I'm pretty sure you don't understand how qemu-user works.

When the emulated code makes a syscall, QEMU just forwards the syscall
to the native kernel.

QEMU doesn't even prevent you from accessing the address space used by
the emulation logic.

qemu-user is not for sandboxing. qemu-user is not for security.
qemu-user is for running binaries from architecture A on architecture
B, with as much direct access to the kernel's syscall surface as
possible.


An example:

$ cat blah.c
#include <fcntl.h>
#include <unistd.h>
#include <stdio.h>
int main(void) {
  open("/foo/bar/blah", O_RDONLY);
  char c;
  printf("ptr is %p\n", &c);
  read(1337, &c, 1);
  *(volatile char *)0x13371338;
}
$ aarch64-linux-gnu-gcc -static -o blah blah.c && strace -f qemu-aarch64 ./blah
[...]
[pid 14181] openat(AT_FDCWD, "/foo/bar/blah", O_RDONLY) = -1 ENOENT
(No such file or directory)
[pid 14181] fstat(1, {st_mode=S_IFCHR|0620, st_rdev=makedev(136, 93), ...}) = 0
[pid 14181] write(1, "ptr is 0x40007fff2f\n", 20ptr is 0x40007fff2f
) = 20
[pid 14181] read(1337, 0x40007fff2f, 1) = -1 EBADF (Bad file descriptor)
[pid 14181] --- SIGSEGV {si_signo=SIGSEGV, si_code=SEGV_MAPERR,
si_addr=0x13371338} ---
[...]
Laurent Vivier Nov. 29, 2018, 1:05 p.m. UTC | #8
Le 01/11/2018 à 15:16, Eric W. Biederman a écrit :
> Laurent Vivier <laurent@vivier.eu> writes:
> 
>> On 01/11/2018 04:51, Jann Horn wrote:
>>> On Thu, Nov 1, 2018 at 3:59 AM James Bottomley
>>> <James.Bottomley@hansenpartnership.com> wrote:
>>>>
>>>> On Tue, 2018-10-16 at 11:52 +0200, Laurent Vivier wrote:
>>>>> Hi,
>>>>>
>>>>> Any comment on this last version?
>>>>>
>>>>> Any chance to be merged?
>>>>
>>>> I've got a use case for this:  I went to one of the Graphene talks in
>>>> Edinburgh and it struck me that we seem to keep reinventing the type of
>>>> sandboxing that qemu-user already does.  However if you want to do an
>>>> x86 on x86 sandbox, you can't currently use the binfmt_misc mechanism
>>>> because that has you running *every* binary on the system emulated.
>>>> Doing it per user namespace fixes this problem and allows us to at
>>>> least cut down on all the pointless duplication.
>>>
>>> Waaaaaait. What? qemu-user does not do "sandboxing". qemu-user makes
>>> your code slower and *LESS* secure.

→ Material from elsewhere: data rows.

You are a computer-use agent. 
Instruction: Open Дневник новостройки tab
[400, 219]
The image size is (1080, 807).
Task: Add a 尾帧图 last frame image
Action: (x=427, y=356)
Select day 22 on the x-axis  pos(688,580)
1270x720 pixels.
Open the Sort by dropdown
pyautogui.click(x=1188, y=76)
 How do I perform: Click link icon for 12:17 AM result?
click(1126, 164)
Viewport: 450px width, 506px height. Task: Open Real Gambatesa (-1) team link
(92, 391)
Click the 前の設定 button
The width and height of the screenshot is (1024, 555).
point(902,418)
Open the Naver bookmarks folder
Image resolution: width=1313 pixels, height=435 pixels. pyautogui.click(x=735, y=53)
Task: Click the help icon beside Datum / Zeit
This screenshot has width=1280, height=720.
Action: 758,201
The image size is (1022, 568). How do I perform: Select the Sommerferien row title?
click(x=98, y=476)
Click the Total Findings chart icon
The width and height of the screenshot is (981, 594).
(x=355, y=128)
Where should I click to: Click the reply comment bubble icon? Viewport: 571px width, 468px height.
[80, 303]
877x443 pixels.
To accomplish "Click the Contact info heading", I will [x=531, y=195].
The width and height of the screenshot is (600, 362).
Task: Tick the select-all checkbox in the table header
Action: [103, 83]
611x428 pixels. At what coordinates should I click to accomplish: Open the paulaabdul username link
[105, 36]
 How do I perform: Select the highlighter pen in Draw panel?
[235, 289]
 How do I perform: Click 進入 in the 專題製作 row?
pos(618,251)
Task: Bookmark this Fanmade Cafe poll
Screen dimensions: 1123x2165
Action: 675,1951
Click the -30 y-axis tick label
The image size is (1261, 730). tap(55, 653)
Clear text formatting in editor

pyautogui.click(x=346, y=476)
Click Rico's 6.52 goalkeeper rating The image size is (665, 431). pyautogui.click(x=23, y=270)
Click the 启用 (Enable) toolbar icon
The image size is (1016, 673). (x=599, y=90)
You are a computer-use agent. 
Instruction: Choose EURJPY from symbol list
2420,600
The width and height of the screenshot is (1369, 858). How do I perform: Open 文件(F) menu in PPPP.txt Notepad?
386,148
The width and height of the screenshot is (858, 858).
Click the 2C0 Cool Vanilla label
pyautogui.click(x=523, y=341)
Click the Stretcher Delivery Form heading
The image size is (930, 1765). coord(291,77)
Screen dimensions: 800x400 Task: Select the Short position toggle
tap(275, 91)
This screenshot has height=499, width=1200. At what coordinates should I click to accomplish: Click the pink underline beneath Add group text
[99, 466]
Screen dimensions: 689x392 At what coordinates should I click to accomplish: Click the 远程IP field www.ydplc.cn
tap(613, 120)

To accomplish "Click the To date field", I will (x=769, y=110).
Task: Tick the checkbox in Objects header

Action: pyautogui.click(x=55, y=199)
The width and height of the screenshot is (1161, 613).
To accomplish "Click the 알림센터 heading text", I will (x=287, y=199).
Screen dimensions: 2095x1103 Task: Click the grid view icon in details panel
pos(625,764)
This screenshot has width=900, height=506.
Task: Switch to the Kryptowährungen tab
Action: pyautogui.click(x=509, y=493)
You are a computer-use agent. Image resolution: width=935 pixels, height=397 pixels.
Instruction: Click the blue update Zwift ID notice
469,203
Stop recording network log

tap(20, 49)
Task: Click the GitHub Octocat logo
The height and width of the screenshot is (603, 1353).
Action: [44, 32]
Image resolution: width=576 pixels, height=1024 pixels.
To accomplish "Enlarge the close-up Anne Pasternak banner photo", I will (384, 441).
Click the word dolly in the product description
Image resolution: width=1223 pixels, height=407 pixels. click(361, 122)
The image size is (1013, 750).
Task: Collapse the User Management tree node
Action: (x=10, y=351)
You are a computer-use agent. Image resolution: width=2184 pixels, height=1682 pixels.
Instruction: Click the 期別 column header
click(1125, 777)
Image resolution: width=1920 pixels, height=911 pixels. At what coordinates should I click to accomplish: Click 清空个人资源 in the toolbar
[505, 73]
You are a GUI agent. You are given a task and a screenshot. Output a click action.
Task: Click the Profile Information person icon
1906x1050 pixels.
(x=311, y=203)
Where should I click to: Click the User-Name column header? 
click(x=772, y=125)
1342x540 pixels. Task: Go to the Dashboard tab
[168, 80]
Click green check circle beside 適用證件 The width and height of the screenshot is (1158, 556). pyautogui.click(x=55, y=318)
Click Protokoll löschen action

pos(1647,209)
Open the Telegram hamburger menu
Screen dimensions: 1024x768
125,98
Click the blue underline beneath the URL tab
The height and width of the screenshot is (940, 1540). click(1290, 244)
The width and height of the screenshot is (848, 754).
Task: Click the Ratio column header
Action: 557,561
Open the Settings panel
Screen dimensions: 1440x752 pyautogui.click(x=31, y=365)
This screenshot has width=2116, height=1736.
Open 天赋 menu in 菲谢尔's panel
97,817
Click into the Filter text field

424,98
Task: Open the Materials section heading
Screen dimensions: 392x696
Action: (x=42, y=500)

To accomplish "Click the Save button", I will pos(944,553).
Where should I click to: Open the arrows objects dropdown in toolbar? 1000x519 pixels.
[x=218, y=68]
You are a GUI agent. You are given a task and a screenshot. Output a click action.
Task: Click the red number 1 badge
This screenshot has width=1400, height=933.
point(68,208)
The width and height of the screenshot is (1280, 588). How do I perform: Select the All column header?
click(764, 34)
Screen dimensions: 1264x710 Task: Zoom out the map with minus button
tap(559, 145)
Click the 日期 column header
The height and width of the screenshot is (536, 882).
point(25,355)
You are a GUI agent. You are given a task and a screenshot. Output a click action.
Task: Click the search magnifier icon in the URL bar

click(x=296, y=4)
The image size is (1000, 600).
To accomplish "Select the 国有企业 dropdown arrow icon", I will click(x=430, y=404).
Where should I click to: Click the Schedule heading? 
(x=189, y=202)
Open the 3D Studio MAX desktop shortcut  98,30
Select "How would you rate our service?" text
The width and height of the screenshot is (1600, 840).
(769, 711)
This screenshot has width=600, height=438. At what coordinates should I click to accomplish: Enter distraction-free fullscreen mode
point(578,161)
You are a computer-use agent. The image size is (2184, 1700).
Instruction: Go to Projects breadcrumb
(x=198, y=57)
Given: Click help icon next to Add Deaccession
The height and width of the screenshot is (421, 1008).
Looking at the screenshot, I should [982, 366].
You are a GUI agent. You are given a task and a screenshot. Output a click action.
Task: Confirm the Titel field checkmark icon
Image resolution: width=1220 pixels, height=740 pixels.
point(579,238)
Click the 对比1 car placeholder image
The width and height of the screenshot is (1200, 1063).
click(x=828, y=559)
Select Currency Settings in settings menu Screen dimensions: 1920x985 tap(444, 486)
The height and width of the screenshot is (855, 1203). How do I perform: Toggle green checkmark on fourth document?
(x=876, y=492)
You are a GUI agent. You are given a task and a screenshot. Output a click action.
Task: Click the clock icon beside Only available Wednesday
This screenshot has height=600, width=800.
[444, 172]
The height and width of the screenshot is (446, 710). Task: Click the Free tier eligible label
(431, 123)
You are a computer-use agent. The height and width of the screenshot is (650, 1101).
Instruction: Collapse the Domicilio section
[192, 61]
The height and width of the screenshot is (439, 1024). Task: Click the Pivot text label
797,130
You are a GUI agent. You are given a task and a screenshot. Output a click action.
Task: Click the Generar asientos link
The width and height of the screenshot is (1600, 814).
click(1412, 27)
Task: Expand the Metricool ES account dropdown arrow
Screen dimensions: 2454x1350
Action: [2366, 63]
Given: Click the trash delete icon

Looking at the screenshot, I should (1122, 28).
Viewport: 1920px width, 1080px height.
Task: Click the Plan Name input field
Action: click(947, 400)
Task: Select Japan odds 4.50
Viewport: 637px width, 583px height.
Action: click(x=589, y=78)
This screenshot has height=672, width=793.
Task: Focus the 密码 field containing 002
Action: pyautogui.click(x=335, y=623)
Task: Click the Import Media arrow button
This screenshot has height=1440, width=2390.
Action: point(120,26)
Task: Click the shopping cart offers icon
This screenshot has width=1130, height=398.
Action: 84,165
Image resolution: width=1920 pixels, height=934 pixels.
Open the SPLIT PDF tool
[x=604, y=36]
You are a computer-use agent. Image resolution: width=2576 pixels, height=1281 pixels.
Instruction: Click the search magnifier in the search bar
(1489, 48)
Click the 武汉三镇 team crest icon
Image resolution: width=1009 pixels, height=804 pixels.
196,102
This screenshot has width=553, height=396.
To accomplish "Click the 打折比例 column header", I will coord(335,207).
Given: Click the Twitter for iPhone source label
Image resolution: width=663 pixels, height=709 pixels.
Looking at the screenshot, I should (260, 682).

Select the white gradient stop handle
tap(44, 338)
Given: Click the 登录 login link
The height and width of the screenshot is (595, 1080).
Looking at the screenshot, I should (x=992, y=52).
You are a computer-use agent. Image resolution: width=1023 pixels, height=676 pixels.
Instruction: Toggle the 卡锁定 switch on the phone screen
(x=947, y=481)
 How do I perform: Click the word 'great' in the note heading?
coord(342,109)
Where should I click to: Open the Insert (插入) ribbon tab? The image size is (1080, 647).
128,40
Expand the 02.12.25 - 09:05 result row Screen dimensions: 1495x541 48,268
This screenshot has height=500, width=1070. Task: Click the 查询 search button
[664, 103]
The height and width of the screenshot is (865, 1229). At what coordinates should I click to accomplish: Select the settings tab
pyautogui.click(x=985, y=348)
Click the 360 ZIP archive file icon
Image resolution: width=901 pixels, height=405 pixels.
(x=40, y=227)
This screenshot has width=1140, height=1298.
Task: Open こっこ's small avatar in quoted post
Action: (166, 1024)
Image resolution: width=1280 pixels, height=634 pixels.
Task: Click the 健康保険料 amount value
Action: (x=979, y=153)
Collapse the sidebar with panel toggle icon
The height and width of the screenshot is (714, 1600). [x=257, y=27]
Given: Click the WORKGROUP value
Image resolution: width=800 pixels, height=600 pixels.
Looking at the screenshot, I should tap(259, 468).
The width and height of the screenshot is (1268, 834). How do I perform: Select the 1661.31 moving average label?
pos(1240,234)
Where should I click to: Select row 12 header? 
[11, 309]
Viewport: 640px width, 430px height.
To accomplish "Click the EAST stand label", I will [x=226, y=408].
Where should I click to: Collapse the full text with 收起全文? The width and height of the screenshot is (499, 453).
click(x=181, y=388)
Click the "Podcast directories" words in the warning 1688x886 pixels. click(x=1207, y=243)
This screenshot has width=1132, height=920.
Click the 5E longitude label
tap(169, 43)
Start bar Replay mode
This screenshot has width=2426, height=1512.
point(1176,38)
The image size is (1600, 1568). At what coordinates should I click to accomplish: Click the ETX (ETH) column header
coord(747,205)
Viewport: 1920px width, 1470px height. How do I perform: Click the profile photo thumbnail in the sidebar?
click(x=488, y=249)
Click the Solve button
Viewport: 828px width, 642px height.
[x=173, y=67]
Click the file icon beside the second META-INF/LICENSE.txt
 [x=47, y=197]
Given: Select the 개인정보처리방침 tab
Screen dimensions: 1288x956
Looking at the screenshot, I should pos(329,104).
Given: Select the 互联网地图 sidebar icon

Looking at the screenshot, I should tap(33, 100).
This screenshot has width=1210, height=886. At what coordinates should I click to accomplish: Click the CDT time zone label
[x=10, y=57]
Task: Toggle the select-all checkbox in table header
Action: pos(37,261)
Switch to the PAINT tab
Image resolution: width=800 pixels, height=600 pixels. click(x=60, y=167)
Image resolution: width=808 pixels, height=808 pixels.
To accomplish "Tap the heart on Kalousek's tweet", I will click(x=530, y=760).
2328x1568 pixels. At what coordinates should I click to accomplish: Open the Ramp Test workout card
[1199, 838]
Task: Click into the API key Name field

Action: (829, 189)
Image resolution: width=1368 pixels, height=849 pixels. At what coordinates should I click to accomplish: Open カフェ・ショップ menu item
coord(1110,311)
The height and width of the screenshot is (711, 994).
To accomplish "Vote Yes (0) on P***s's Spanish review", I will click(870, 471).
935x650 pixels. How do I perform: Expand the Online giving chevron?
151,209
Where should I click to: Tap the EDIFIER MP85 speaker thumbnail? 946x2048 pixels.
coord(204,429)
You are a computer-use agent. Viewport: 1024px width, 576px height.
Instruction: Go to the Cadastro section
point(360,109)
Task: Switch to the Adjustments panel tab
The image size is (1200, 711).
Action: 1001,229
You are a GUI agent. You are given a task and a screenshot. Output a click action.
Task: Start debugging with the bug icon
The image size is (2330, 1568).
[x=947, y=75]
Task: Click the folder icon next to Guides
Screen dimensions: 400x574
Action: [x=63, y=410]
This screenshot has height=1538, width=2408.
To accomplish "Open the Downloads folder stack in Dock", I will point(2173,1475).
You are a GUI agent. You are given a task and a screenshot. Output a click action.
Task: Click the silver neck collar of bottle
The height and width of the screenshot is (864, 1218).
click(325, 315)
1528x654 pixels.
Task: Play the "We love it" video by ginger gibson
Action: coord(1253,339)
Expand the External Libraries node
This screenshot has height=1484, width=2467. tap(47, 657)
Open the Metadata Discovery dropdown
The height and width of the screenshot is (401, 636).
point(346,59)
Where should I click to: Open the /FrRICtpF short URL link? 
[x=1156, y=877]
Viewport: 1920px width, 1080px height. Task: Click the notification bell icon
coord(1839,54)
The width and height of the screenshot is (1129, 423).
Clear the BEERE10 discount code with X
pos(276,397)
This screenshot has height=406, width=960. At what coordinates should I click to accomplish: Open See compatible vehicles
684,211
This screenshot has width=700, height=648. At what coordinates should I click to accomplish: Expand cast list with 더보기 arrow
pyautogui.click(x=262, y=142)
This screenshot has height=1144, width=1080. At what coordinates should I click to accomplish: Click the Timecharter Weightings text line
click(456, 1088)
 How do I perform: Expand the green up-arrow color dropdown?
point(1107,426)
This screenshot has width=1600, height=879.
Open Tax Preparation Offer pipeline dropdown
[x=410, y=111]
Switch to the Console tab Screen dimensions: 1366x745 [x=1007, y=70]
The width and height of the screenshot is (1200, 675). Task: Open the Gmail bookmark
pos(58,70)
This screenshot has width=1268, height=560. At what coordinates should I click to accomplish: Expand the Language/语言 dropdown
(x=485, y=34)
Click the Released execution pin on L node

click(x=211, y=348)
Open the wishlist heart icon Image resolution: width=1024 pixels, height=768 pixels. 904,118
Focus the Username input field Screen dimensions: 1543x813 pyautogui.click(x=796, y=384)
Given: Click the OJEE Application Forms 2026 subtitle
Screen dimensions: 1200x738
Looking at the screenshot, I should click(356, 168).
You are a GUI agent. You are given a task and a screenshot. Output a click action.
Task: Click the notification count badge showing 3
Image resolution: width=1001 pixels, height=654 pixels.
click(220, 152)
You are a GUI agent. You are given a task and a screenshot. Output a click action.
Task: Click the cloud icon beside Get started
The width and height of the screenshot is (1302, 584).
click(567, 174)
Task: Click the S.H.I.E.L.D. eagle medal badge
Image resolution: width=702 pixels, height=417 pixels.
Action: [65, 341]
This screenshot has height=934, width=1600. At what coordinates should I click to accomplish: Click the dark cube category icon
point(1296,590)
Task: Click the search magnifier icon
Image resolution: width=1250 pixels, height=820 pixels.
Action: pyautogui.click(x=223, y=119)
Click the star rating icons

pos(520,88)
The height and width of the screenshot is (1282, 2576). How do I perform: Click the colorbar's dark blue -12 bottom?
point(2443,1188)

As far as I know, qemu-user is
>>> only intended for purposes like development and testing.
>>>
>>
>> I think the idea here is not to run qemu, but to use an interpreter
>> (something like gVisor) into a container to control the binaries
>> execution inside the container without using this interpreter on the
>> host itself (container and host shares the same binfmt_misc
>> magic/mask).
> 
> Please remind me of this patchset after the merge window is over, and if
> there are no issues I will take it via my user namespace branch.
> 
> Last I looked I had a concern that some of the permission check issues
> were being papered over by using override cred instead of fixing the
> deaper code.  Sometimes they are necessary but seeing work-arounds
> instead of fixes for problems tends to be a maintenance issue, possibly
> with security consequences.  Best is if the everyone agrees on how all
> of the interfaces work so their are no surprises.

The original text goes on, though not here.